Let $N_t$ be a Poisson process of rate $\lambda$.

1)What is $P(N_s = 1|N_t =1)$ for $0<s<t$?

2) Find the distribution of the time of the first point of the process, conditional on the event that exactly one point occurs in the interval [0,t]?

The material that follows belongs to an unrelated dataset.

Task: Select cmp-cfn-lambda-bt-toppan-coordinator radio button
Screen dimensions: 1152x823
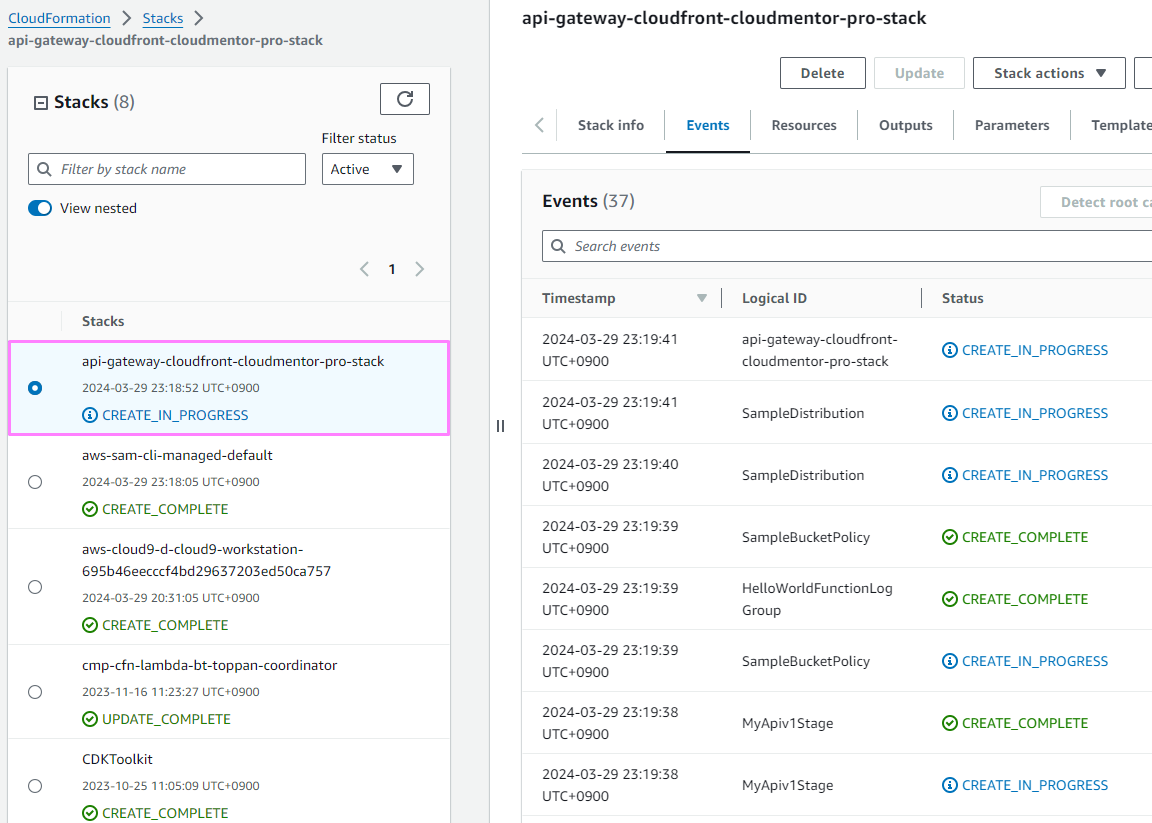Action: point(35,692)
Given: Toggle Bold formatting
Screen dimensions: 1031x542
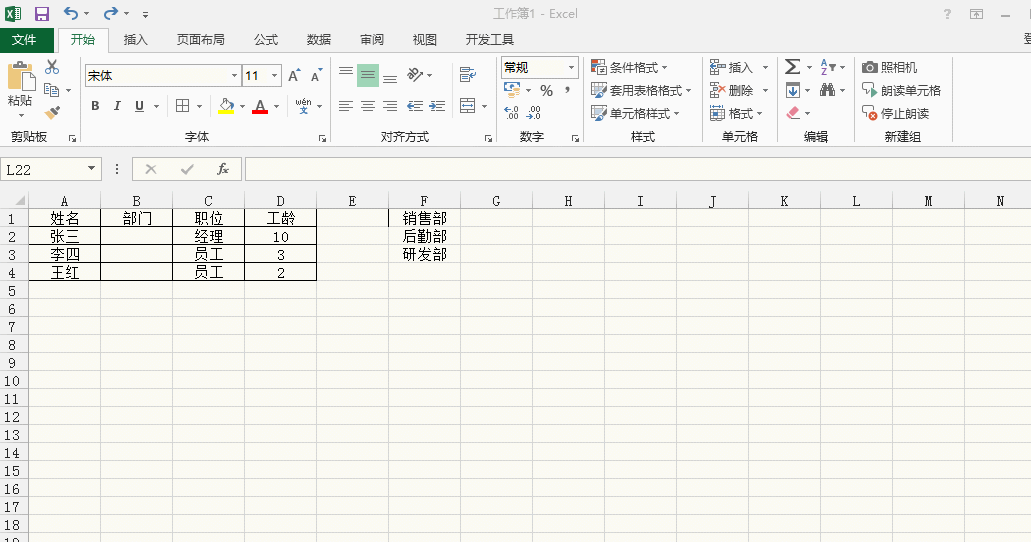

I know $P(N_t = 1)=e^{-\lambda t}(\lambda t)$. I was wondering based on the memoryless property for Poisson processes whether $P(N_s = 1|N_t =1)=e^{-\lambda t}(\lambda t)$ as well since the distribution of $(N_t,t>t_0)$ conditional on the process $(N_t,t\ge t_0)$ depends only on the value of $N_{t_0}$

Additionally, I am not sure about part 2), would this also be a Poisson process of rate $\lambda$?

Answer 1

Conditionally on $\{N_t=1\}$, the first jump is uniformly distributed inside $[0,\,t]$. The probability that it belongs to $[0,s]$ is the ratio of lengths: $$P(N_s = 1|N_t =1) = \frac{s}{t}.$$

The answer to the second question is already contained here.

Answer 2

I know $P(N_t = 1)=e^{-\lambda t}(\lambda t)$.

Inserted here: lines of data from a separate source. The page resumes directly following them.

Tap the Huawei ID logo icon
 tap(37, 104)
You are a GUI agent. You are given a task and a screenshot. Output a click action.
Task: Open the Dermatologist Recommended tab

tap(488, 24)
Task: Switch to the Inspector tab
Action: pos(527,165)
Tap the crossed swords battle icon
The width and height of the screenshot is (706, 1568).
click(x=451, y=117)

Yes.   Also written as $~\mathsf P(N_{(0;t]} = 1)~=~e^{-\lambda t}(\lambda t)~$, where $N_{(0;t]}$ is the count of point-events in the interval $(0;t]$.

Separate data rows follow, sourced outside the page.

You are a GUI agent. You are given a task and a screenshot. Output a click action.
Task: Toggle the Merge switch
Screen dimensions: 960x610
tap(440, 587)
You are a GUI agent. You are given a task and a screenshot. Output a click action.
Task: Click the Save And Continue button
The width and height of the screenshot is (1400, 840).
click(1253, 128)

I was wondering based on the memoryless property for Poisson processes whether $P(N_s = 1|N_t =1)=e^{-\lambda t}(\lambda t)$ as well since the distribution of $(N_t,t>t_0)$ conditional on the process $(N_t,t\ge t_0)$ depends only on the value of $N_{t_0}$

No.   Not in the slightest.

However, $~\mathsf P(N_{(0;s]}=1)~=~ e^{-\lambda s}\lambda s~$ and $~\mathsf P(N_{(s;t]}=0)~=~e^{-\lambda(t-s)}~$, because the counts of events in an interval depends only on the length of the interval (which is what you were thinking of).

Also the counts of Poisson point-events in disjoint intervals are independent.

Use that and the definition of conditional probability.

$$\mathsf P(N_{(0;s]}=1\mid N_{(0;t]}=1) ~=~\dfrac{\mathsf P(N_{(0;s]}=1, N_{(s;t]}=0)}{\mathsf P(N_{(0;t]}=1)}$$

This, as NCh spoils, simplifies into a nice result.